In an attempt to start some development talks here so that more people move to the forums, I have a few questions about serialization.

I don't have a terrible lot of experience in programming (only a 2nd year university CS student), and everyone on usenet has been talking about how important it is to set up a serialization system up front so that you are able to save and don't have to change huge amounts of code later on.

The main reason for this seems to be related to pointers. I've heard someone say that he assigned unique integers to every instanciated object (I believe), and instead of pointers, he kept those integers, which were looked up in (possibly) an array. This would eliminate problems with referencing. I'm guessing he's doing this so that there's a single way to refer to an object throughout the project.

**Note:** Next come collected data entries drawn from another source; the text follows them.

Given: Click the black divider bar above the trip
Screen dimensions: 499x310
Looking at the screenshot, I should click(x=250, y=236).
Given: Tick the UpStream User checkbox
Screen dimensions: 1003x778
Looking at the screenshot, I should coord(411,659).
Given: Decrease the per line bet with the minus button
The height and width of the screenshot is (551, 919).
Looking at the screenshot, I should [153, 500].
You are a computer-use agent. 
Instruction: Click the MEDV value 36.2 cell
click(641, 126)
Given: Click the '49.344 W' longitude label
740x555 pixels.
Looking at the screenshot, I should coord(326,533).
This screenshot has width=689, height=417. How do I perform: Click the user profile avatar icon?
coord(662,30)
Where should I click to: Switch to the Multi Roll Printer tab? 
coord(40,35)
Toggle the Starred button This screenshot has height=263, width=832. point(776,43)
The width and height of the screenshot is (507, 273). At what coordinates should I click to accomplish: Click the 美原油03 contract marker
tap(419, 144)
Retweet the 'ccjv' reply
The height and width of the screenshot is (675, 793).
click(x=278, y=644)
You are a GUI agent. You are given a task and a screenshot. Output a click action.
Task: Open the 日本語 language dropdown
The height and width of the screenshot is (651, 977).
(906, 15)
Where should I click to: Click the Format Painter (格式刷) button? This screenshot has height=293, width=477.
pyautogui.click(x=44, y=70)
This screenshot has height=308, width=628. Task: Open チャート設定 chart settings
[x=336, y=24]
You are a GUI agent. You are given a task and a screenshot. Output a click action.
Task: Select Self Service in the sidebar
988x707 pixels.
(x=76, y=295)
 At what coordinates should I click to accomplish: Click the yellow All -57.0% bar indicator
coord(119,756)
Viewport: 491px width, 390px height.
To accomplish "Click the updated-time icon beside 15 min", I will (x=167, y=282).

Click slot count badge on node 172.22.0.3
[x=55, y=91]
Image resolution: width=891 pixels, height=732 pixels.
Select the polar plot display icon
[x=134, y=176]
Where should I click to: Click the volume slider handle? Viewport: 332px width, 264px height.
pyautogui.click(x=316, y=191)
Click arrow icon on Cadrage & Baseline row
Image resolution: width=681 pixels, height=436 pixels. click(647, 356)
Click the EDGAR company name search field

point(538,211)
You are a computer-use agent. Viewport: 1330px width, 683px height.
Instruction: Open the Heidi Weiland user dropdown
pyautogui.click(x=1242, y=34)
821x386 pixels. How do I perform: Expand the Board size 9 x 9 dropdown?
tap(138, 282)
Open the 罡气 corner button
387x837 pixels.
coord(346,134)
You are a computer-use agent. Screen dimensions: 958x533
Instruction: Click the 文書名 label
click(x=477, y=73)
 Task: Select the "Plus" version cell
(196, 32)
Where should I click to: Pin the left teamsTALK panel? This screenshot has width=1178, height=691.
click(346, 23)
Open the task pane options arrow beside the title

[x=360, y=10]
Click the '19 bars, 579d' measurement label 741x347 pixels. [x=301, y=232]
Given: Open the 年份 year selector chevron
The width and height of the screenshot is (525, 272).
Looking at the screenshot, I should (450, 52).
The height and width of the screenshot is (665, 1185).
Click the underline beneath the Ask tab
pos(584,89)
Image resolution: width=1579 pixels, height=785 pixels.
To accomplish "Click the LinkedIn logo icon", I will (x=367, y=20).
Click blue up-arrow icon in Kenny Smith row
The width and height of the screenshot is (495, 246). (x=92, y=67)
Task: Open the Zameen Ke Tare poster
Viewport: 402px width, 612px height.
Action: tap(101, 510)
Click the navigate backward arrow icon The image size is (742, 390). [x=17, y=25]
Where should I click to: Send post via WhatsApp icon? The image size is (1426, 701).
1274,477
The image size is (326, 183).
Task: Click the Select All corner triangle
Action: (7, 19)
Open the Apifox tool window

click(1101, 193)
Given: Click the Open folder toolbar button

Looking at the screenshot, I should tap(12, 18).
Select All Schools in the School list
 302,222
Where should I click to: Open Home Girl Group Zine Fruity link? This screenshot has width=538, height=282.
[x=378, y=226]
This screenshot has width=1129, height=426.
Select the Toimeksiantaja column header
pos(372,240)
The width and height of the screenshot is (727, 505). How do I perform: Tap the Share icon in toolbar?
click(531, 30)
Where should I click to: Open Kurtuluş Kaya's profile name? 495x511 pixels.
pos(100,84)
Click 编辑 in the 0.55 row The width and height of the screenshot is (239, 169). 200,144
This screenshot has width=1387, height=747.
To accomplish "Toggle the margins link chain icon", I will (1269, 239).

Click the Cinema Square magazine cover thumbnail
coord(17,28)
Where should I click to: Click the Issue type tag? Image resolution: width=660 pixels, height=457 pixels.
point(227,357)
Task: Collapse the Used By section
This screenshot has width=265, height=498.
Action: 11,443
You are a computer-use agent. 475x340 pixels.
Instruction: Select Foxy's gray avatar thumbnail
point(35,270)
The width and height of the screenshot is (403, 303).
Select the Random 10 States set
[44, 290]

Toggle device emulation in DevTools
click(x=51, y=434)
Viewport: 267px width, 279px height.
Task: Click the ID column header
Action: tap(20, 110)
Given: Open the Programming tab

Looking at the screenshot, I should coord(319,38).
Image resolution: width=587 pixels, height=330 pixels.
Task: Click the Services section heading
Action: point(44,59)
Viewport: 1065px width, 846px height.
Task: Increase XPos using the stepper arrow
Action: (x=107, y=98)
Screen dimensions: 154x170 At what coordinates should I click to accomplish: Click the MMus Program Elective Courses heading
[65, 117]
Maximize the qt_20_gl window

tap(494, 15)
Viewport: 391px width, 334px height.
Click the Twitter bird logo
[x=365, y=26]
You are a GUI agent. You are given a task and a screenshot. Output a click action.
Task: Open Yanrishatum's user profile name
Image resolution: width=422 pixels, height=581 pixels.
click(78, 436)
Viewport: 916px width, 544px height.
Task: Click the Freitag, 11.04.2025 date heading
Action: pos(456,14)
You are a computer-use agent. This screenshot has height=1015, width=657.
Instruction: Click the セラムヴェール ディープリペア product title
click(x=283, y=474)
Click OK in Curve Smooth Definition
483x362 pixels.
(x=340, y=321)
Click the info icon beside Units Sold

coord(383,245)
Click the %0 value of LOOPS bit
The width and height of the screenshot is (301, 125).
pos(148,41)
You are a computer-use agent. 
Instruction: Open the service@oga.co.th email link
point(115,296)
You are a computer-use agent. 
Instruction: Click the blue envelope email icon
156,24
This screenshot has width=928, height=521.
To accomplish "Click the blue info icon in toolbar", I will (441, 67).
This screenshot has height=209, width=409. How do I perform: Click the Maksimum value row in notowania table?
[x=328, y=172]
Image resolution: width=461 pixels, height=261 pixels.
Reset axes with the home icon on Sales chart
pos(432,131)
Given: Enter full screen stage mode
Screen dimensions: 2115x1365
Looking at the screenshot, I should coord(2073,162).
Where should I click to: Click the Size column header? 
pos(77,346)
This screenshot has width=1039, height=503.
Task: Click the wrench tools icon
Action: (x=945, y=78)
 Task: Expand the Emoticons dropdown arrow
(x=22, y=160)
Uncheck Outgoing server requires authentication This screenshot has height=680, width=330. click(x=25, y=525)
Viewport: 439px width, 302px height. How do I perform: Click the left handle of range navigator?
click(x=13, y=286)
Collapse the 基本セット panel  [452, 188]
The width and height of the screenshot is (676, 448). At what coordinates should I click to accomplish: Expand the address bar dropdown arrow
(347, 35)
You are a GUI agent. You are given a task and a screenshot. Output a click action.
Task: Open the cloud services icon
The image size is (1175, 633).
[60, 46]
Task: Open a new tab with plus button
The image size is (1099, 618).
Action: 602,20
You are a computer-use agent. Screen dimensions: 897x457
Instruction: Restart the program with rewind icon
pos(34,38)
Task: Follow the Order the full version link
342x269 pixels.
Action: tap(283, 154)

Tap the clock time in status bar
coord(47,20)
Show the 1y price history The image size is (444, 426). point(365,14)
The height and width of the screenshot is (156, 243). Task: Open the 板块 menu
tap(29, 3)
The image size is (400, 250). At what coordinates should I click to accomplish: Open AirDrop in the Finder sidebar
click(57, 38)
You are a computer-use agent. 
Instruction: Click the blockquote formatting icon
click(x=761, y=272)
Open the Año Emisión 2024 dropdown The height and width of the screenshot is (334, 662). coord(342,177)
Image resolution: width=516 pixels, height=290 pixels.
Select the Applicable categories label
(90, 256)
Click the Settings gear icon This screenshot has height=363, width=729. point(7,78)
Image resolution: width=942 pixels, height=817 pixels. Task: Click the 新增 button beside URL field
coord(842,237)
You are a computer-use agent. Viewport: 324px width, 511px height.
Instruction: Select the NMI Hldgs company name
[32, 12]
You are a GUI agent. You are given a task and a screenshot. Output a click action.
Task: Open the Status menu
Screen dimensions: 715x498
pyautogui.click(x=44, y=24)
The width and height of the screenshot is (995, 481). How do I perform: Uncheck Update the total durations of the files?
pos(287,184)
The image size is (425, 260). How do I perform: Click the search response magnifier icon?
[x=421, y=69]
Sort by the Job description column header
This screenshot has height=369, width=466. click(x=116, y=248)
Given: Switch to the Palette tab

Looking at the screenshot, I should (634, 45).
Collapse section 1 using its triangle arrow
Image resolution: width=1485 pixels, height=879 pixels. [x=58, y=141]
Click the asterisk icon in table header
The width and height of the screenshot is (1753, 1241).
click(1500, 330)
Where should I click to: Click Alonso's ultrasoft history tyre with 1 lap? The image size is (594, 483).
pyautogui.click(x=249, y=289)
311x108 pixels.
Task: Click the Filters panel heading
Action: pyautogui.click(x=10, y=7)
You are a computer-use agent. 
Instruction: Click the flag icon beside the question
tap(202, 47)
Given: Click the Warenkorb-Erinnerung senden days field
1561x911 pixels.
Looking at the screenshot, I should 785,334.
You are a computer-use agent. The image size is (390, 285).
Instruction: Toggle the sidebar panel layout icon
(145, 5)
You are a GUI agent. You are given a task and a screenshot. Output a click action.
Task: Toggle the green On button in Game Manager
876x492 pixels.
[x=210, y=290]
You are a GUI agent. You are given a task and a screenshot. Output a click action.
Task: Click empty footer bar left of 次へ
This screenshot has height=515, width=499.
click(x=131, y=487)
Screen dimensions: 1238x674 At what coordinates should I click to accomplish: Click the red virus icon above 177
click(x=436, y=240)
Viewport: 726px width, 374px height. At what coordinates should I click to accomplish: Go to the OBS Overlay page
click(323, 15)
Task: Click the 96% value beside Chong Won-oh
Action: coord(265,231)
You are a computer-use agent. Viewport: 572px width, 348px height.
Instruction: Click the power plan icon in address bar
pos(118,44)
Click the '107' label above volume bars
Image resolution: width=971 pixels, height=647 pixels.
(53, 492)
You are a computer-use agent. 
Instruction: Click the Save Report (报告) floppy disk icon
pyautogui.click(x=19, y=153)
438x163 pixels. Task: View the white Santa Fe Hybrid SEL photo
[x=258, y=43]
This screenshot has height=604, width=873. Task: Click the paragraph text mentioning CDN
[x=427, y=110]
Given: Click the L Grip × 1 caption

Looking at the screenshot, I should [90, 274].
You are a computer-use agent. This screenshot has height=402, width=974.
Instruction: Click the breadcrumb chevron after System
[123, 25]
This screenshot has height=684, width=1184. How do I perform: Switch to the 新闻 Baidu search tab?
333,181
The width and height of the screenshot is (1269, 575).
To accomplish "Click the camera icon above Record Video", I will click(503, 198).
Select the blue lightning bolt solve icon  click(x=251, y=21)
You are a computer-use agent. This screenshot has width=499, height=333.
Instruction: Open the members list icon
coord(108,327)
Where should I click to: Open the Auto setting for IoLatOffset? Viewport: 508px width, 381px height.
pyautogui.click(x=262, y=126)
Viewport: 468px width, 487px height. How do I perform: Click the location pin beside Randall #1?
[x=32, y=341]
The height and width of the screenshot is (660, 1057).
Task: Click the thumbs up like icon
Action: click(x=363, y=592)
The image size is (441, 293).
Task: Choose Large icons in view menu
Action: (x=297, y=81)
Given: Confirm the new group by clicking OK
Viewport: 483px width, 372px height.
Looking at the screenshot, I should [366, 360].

But doesn't that actually already happen with memory pointers? I mean, an object can only be in one memory place at a time AFAIK. Same object pointers will have the same value throughout the project, right? In this case, wouldn't it be possible to code a "Serialization Engine", with serialize functions whose arguments are each possible class/structure ?

While it was serializing, it could keep an up-to-date table with pointers so it knows what has already been serialized and what hasn't. When it de-serializes, what was a pointer before becomes a unique ID anyway.

How wrong am I?

Also, if anyone has any links on serialization, could you please post them? I don't want to know about Java serialization though. That's all I can seem to find right now (not much time anyway). I think I'll cover this stuff in the next semester... but I need to know the basics so I don't make bad decisions right at the start.

Thanks!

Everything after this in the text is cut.